Although pregnancy-related laparotomy is a major intervention, literature is limited to small case-control or single center studies. We aimed to identify national incidence rates for postpartum laparotomy related to severe acute maternal morbidity (SAMM) in a high-income country and test the hypothesis that risk of postpartum laparotomy differs by mode of birth.
In a population-based cohort study in all 98 hospitals with a maternity unit in the Netherlands, pregnant women with SAMM according to specified disease and management criteria were included from 01/08/2004 to 01/08/2006. We calculated the incidence of postpartum laparotomy after vaginal and cesarean births. Laparotomies were analyzed in relation to mode of birth using all births in the country as reference.

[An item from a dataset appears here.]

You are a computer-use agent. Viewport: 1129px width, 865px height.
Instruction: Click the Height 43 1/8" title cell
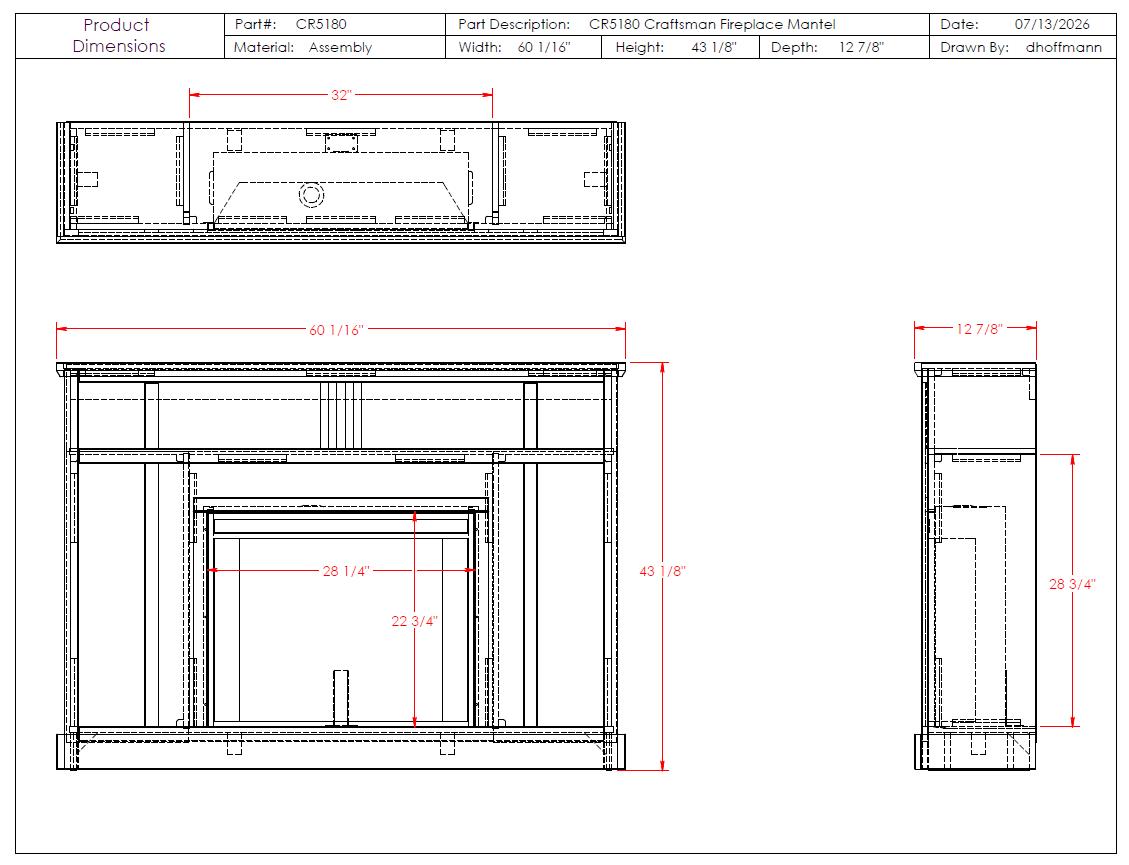click(680, 48)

Relative risks (RR) were calculated for laparotomy following emergency and planned cesarean section compared to vaginal birth, excluding laparotomies following births before 24 weeks’ gestation and hysterectomies performed during cesarean section.
The incidence of postpartum laparotomy in women with SAMM in the Netherlands was 6.0 per 10,000 births. Incidence was 30.1 and 1.8 per 10,000 following cesarean and vaginal birth respectively. Compared to vaginal birth, RR of laparotomy after cesarean birth was 16.7 (95% confidence interval [95% CI] 12.2-22.6). RR was 21.8 (95% CI 15.8-30.2) for emergency and 10.5 (95% CI 7.1-15.6) for planned cesarean section.
Risk of laparotomy, although small, was considerably elevated in women who gave birth by cesarean section. This should be considered in counseling and clinical decision making.